Kuryr: Mount /run/netns to ensure netns access

openshift/machine-config-operator#1689 moves pod namespaces from /proc into /run/netns. As Kuryr needs access to them in order to manipulate interfaces, we need to mount the new directory and this commit does that.

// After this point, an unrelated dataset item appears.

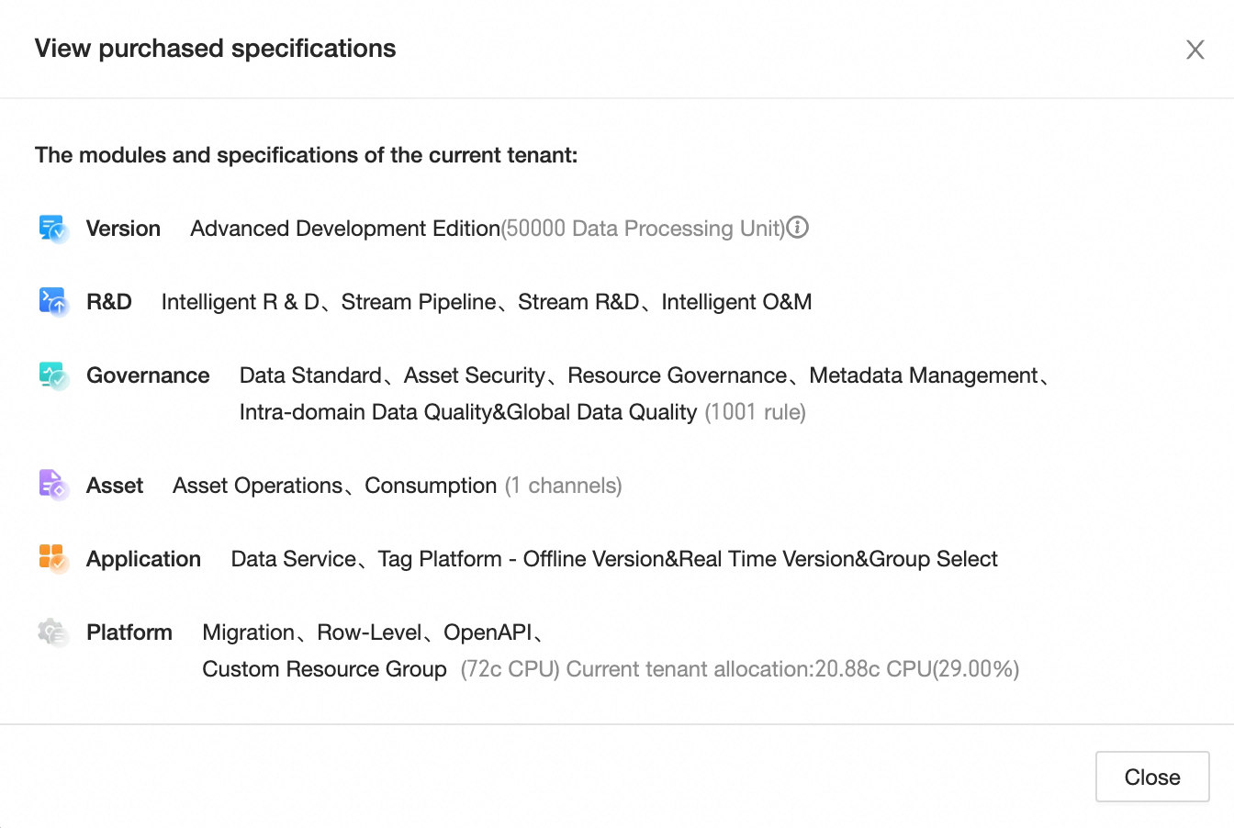
Task: Click the Governance module icon
Action: click(53, 375)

Note that CNI will pass /var/run/netns in netns paths, but /var/run is a symlink to /run, so it should be just fine.
openshift · May 5, 2020 · 9c07f82 · 9c07f82
1 parent 3364052
commit 9c07f82
Showing 1 changed file with 6 additions and 0 deletions.
diff --git a/bindata/network/kuryr/005-daemon.yaml b/bindata/network/kuryr/005-daemon.yaml
@@ -56,6 +56,9 @@ spec:
           mountPath: /host_proc
         - name: openvswitch
           mountPath: /var/run/openvswitch
+        - name: netns
+          mountPath: /run/netns
+          mountPropagation: HostToContainer
 {{ if (default true .DaemonEnableProbes) eq "true" }}
         readinessProbe:
           failureThreshold: 10
@@ -85,6 +88,9 @@ spec:
       - name: proc
         hostPath:
           path: /proc
+      - name: netns
+        hostPath:
+          path: /run/netns
       - name: openvswitch
         hostPath:
           path: /var/run/openvswitch